INSTRUCTIONS TO FOLLOW: Exactly the lines from the line containing "Description (83, 1132)" through the final line of the entries below must be returned, and only those, without pictures.
___ DATA TO PROCESS
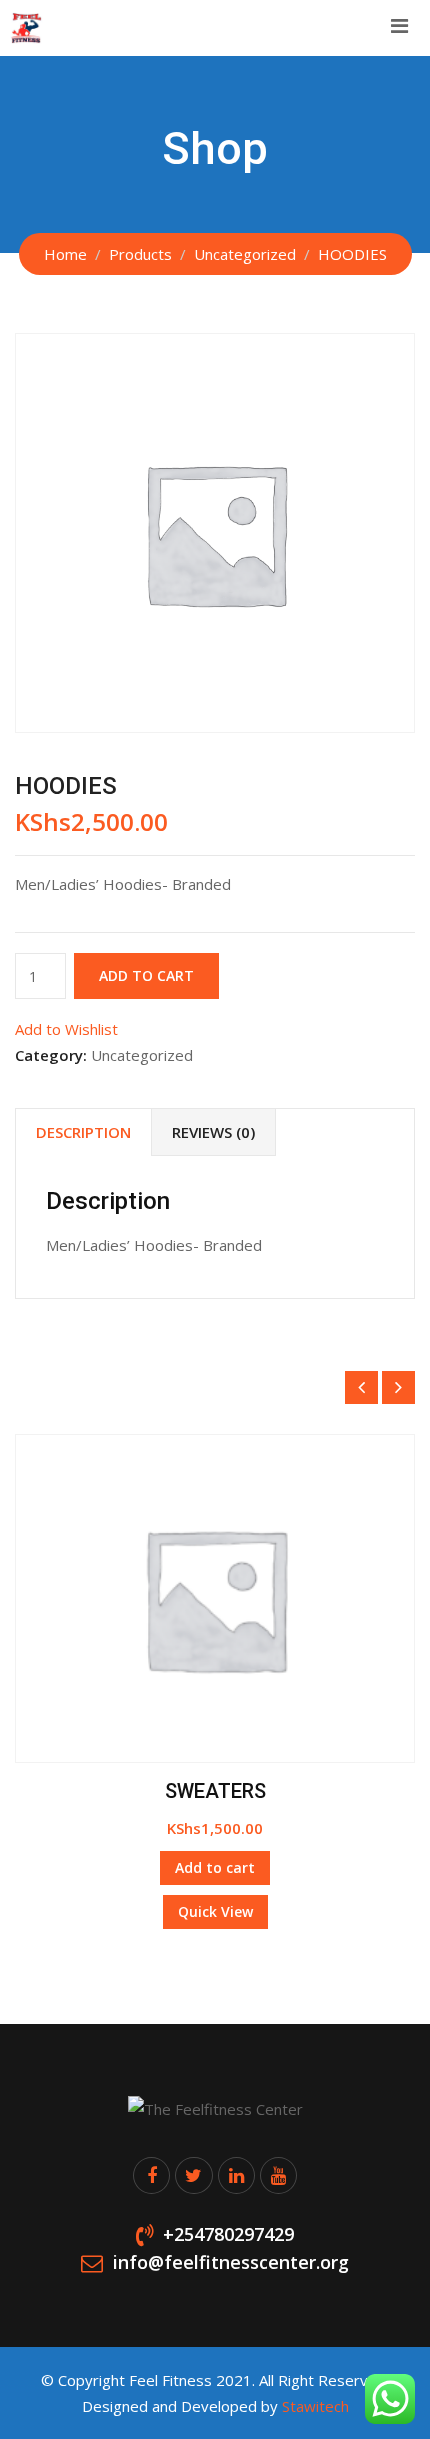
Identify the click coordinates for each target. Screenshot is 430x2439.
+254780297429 (228, 2234)
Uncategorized (142, 1055)
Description (83, 1132)
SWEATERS (215, 1791)
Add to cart (146, 975)
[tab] (83, 1132)
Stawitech (315, 2406)
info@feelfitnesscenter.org (231, 2263)
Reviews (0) (213, 1132)
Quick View (215, 1911)
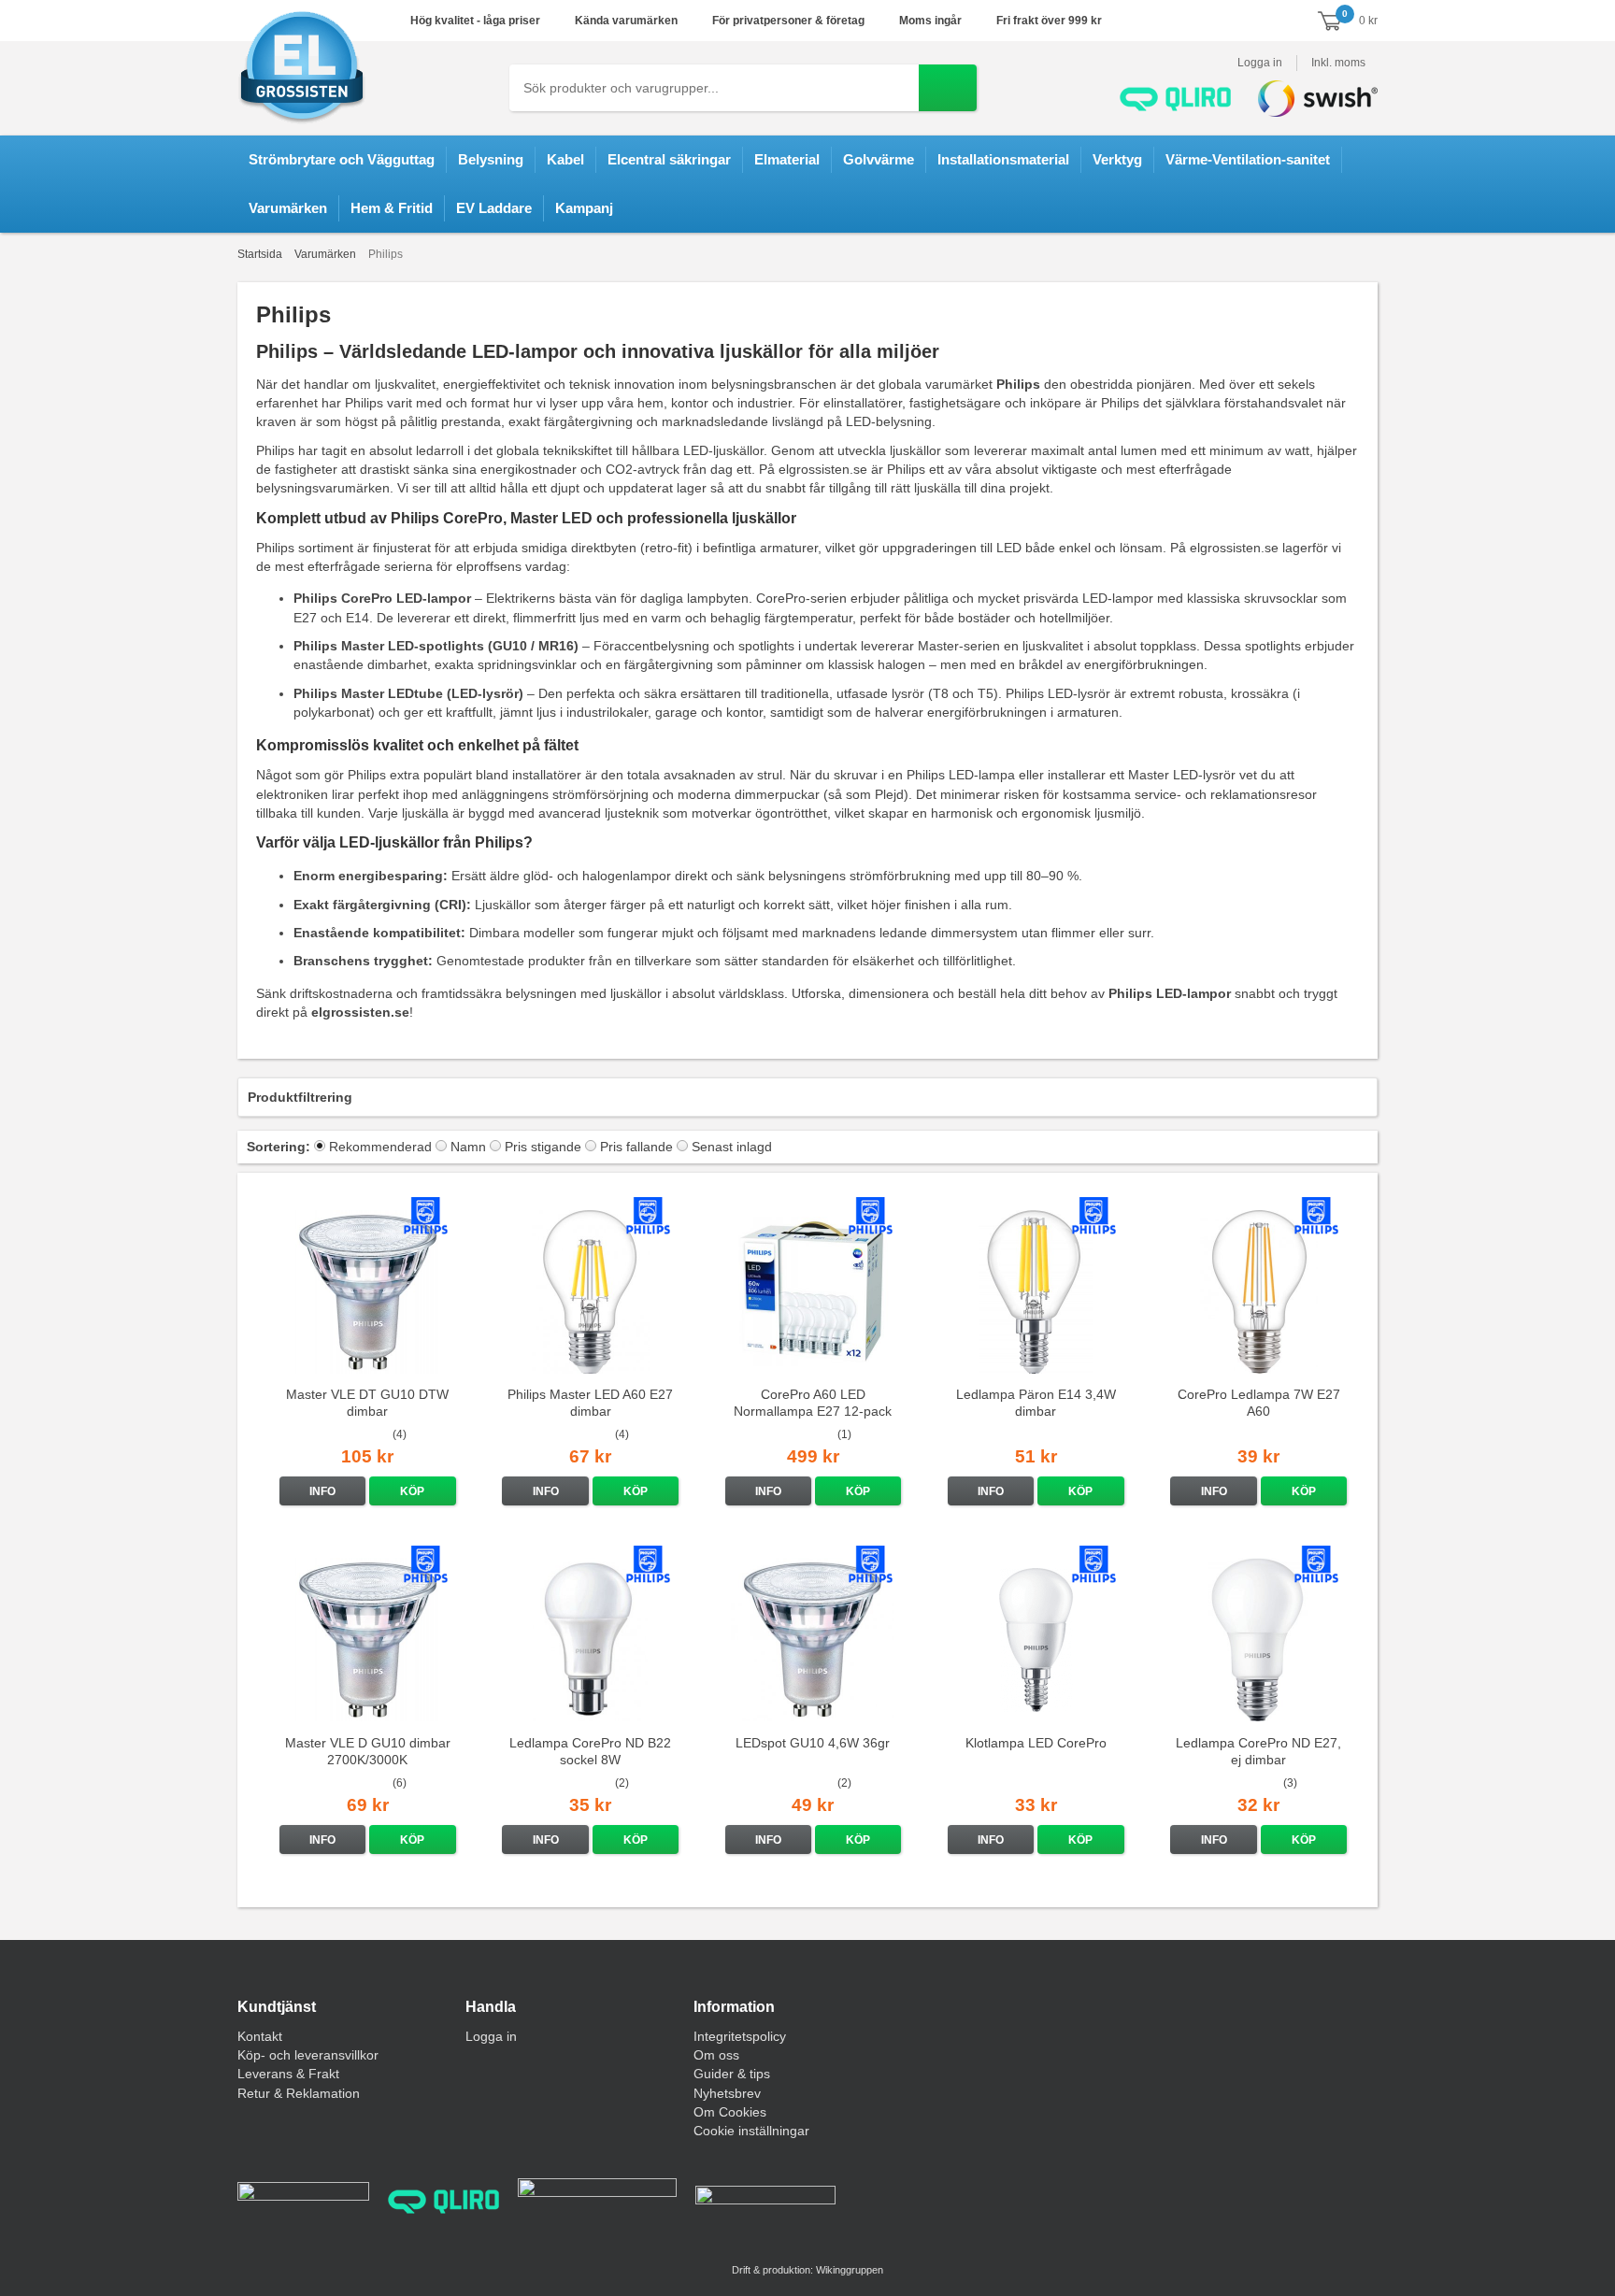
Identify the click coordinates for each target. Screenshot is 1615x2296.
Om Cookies (729, 2111)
______
RESULT OF THE TASK:
Description (83, 1132)
SWEATERS (215, 1791)
Add to cart (146, 975)
[tab] (83, 1132)
Stawitech (315, 2406)
info@feelfitnesscenter.org (231, 2263)
Reviews (0) (213, 1132)
Quick View (215, 1911)
Identify the click coordinates for each target. Screenshot is 1615x2296.
Om Cookies (729, 2111)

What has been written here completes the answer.